Can't say it's the best extension in the world, but it scratches my own itch and I'm happy with it. Sometimes that's good enough.

paraknight•1h ago
I came to a similar realisation about world news a few years ago and live a much less stressful life now. Especially since most of the news was about the US, and I don't even live there and there's nothing I can do about it. If something really important happens, eventually I find out from friends or family.

Same when it comes to staying on top of tech news -- almost everything is a flash in the pan. I used to bookmark cool new products, never revisit them, and then a year later realise half of the links are now dead.

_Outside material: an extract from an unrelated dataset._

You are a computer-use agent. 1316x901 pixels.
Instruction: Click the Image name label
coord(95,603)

One thing I realised though is I still need to mindlessly browse an endless feed every once in a while for some downtime. One way or another I'll want to fill that time with something, so it's a question of being mindful what goes in it. So my drugs of choice are Hacker News, and carefully curated YouTube subscriptions.

keiferski•1h ago
The news is one of those markets where the following is true:

1) a large number of people are dissatisfied with the current product

2) but aren’t willing to pay for an alternative which solves the problem in the ideal way (for them)

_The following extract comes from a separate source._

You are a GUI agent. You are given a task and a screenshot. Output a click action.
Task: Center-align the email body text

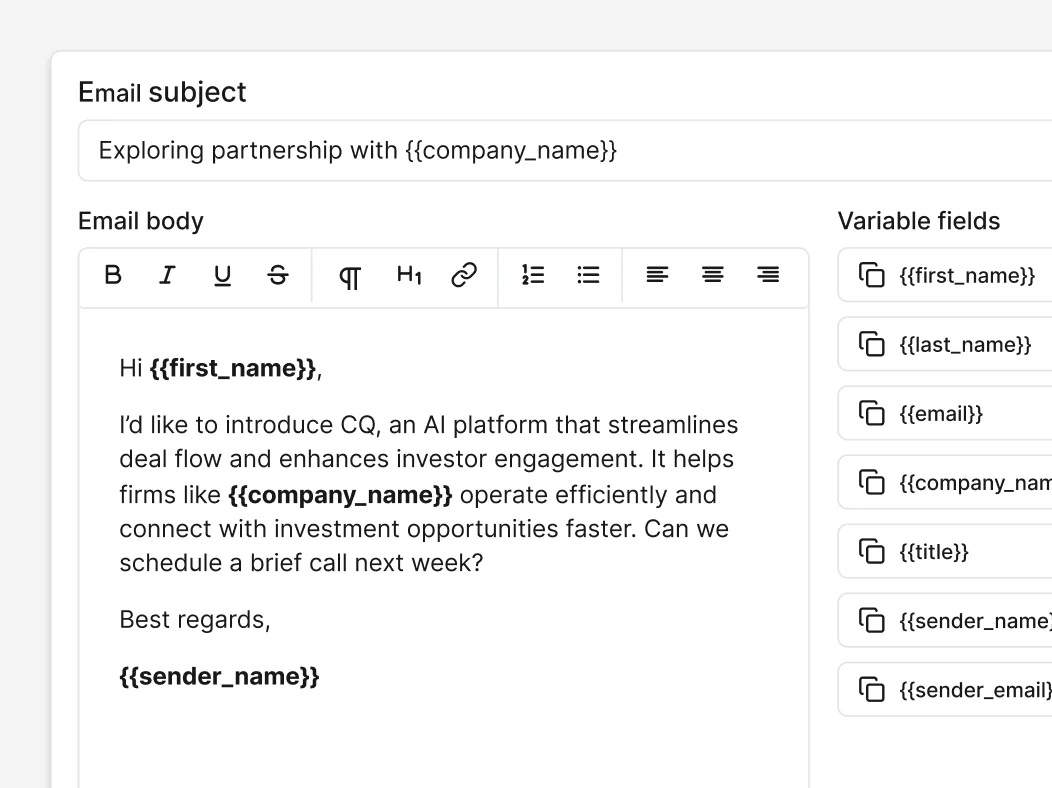tap(712, 275)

There have been dozens of attempts at weekly news summary newsletters, minimal news sites, etc. over the years. None ever seem to go anywhere because no one wants to pay for something they are deliberately deciding has little value.

It makes me think of budget airlines: constantly critiqued for being uncomfortable and using dark patterns to get every last dollar - yet people consistently just book the cheapest flight possible.

kornaki•1h ago
I’ve had similar experiences. These days I only visit Hacker News to read some tech-related stuff. For me, not reading the news to the point where I ask my mom to turn off the TV when I visit is important, because I want to avoid hearing anything about wars, etc. As someone who lives in Poland, I followed so much news about the war in Ukraine in 2022 and 2023, and it was really bad for my well-being and my behavior. A few examples come to mind: not being proactive and creative when it comes to taking care of my house and family, not being present when playing with my son, being less productive at work, and literally feeling angry after consuming news — like the feeling after eating fast food and having bloating. But I’m grateful for the people who do follow the news, read it, protest against the bullshit, and participate more in the democratic process than I do.
nicbou•47m ago
It’s unfortunate that American news slip into the HN feed, and that Americans get indignant when it gets flagged. I took so much flak for saying that I already know where to hear about US politics, and don’t need it forced into every unrelated forum.
popalchemist•40m ago
I sympathize, and the attitude may be annoying, but you've got to realize you can not bury your head in the sand about the global rise in fascism, nor the fact that what happens in America affects the entire world. Imagine if you were to transfer your comment back to WWII era, perhaps you're French and you're saying that you're tired of hearing about this little kerfuffle between Germany and Austria... well, clearly the disinterest did not pay off.
defrost•38m ago
I read their comment and at no point did I get the impression they were burying their head in the sand.

They explicitly stated they knew where to read / hear about US politics and did not see the need to have that news domain echoed across every forum.

popalchemist•33m ago
They may be aware of it, but others who frequent this particular forum may have HN as THEIR source. When someone like the above commenter tries to gatekeep areas where discussion, particularly of things like fascism or other forms of oppression, takes place, it only serves and furthers the goals of the oppressor. There is no domain of life which is not intrinsically political. When we act like there is -- such as when we pretend politics should be off the table for discussion -- we are simply ceding ground, casting away our part in the story, and abdicating our responsibility to take that part seriously.
72deluxe•21m ago
Do you also believe you should discuss every other topic under the sun in the belief that not discussing it is "ceding ground" to a viewpoint or action of others?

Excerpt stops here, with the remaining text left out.